PROBLEM TO WORK ON — Copy out every line of the records below without changing anything.

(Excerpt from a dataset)
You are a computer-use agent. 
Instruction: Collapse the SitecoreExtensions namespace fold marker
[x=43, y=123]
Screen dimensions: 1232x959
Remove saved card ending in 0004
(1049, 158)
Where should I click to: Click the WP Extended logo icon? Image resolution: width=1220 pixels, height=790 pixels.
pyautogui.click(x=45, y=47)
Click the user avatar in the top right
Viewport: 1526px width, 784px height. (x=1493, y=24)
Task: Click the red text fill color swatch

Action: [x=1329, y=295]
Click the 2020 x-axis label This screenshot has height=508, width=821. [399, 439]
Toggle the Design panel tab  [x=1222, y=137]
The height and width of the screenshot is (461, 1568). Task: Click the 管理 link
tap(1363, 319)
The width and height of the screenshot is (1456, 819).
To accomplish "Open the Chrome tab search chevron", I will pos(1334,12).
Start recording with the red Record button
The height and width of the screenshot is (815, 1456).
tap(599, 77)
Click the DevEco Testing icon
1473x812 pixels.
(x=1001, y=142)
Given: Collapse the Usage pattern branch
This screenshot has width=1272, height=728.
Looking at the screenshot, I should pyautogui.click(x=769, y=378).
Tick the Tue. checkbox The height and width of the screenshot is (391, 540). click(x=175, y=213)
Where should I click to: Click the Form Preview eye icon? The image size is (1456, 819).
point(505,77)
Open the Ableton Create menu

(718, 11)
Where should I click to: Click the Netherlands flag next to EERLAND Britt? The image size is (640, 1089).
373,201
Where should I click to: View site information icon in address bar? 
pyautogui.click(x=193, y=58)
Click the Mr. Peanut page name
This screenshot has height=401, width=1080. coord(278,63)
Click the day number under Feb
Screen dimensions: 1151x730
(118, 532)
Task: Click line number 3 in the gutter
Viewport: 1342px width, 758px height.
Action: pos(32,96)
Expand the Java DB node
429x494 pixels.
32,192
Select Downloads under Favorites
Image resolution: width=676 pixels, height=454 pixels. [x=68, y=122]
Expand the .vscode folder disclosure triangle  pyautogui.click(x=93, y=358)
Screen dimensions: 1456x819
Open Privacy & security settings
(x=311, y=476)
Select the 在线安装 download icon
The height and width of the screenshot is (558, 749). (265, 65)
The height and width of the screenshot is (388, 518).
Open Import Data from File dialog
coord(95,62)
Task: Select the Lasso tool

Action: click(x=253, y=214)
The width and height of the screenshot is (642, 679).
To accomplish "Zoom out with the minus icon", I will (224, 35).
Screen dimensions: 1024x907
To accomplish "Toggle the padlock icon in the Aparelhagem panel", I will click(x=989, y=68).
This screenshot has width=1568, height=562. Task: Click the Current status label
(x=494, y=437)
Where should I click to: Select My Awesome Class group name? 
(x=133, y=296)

CORRECT ANSWER —
You are a computer-use agent. 
Instruction: Collapse the SitecoreExtensions namespace fold marker
[x=43, y=123]
Screen dimensions: 1232x959
Remove saved card ending in 0004
(1049, 158)
Where should I click to: Click the WP Extended logo icon? Image resolution: width=1220 pixels, height=790 pixels.
pyautogui.click(x=45, y=47)
Click the user avatar in the top right
Viewport: 1526px width, 784px height. (x=1493, y=24)
Task: Click the red text fill color swatch

Action: [x=1329, y=295]
Click the 2020 x-axis label This screenshot has height=508, width=821. [399, 439]
Toggle the Design panel tab  [x=1222, y=137]
The height and width of the screenshot is (461, 1568). Task: Click the 管理 link
tap(1363, 319)
The width and height of the screenshot is (1456, 819).
To accomplish "Open the Chrome tab search chevron", I will pos(1334,12).
Start recording with the red Record button
The height and width of the screenshot is (815, 1456).
tap(599, 77)
Click the DevEco Testing icon
1473x812 pixels.
(x=1001, y=142)
Given: Collapse the Usage pattern branch
This screenshot has width=1272, height=728.
Looking at the screenshot, I should pyautogui.click(x=769, y=378).
Tick the Tue. checkbox The height and width of the screenshot is (391, 540). click(x=175, y=213)
Where should I click to: Click the Form Preview eye icon? The image size is (1456, 819).
point(505,77)
Open the Ableton Create menu

(718, 11)
Where should I click to: Click the Netherlands flag next to EERLAND Britt? The image size is (640, 1089).
373,201
Where should I click to: View site information icon in address bar? 
pyautogui.click(x=193, y=58)
Click the Mr. Peanut page name
This screenshot has height=401, width=1080. coord(278,63)
Click the day number under Feb
Screen dimensions: 1151x730
(118, 532)
Task: Click line number 3 in the gutter
Viewport: 1342px width, 758px height.
Action: pos(32,96)
Expand the Java DB node
429x494 pixels.
32,192
Select Downloads under Favorites
Image resolution: width=676 pixels, height=454 pixels. [x=68, y=122]
Expand the .vscode folder disclosure triangle  pyautogui.click(x=93, y=358)
Screen dimensions: 1456x819
Open Privacy & security settings
(x=311, y=476)
Select the 在线安装 download icon
The height and width of the screenshot is (558, 749). (265, 65)
The height and width of the screenshot is (388, 518).
Open Import Data from File dialog
coord(95,62)
Task: Select the Lasso tool

Action: click(x=253, y=214)
The width and height of the screenshot is (642, 679).
To accomplish "Zoom out with the minus icon", I will (224, 35).
Screen dimensions: 1024x907
To accomplish "Toggle the padlock icon in the Aparelhagem panel", I will click(x=989, y=68).
This screenshot has width=1568, height=562. Task: Click the Current status label
(x=494, y=437)
Where should I click to: Select My Awesome Class group name? 
(x=133, y=296)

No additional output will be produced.